■ Objective:
Show every line of the records below that contains the word "computer", copying each line in full.

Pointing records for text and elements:
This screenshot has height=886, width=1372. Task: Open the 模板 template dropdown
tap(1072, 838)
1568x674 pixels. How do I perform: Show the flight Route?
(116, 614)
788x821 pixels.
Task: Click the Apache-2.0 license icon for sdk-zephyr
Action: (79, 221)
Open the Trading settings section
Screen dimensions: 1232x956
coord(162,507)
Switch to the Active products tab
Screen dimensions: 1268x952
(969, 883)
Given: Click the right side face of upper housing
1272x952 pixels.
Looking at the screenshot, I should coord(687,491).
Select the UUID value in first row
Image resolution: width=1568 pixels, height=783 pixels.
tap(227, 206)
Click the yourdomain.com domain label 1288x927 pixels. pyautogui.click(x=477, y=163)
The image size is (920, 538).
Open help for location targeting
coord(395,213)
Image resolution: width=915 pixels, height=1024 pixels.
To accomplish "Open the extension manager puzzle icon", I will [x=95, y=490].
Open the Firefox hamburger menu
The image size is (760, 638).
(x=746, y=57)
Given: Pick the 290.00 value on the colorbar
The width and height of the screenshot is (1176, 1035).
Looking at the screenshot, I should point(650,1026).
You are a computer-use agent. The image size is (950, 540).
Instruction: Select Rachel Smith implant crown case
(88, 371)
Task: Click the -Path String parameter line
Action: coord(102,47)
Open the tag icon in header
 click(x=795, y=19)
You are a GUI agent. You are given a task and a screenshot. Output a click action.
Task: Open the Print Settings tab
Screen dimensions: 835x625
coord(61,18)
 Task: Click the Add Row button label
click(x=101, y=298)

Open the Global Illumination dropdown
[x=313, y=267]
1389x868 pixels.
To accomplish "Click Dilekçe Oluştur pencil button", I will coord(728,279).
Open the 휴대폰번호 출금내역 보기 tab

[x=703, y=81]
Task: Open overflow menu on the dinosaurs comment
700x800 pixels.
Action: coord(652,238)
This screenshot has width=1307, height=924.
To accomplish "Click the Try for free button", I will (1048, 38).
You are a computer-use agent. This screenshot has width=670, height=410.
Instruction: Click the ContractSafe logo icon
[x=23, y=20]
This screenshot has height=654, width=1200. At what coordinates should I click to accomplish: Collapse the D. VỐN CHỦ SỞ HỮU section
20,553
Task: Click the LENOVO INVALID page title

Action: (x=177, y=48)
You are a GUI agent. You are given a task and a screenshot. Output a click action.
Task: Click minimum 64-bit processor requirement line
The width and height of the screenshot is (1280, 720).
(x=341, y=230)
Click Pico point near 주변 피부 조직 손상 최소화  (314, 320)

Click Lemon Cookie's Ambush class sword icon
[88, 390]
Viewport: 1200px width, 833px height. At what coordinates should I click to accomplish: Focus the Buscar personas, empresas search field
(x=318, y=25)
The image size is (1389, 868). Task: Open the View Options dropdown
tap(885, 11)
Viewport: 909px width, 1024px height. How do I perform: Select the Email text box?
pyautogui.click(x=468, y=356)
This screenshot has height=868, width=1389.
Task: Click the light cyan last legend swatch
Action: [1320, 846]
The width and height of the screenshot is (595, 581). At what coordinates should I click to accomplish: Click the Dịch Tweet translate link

■ Solution to this task:
You are a computer-use agent. The image size is (950, 540).
You are a computer-use agent. This screenshot has width=670, height=410.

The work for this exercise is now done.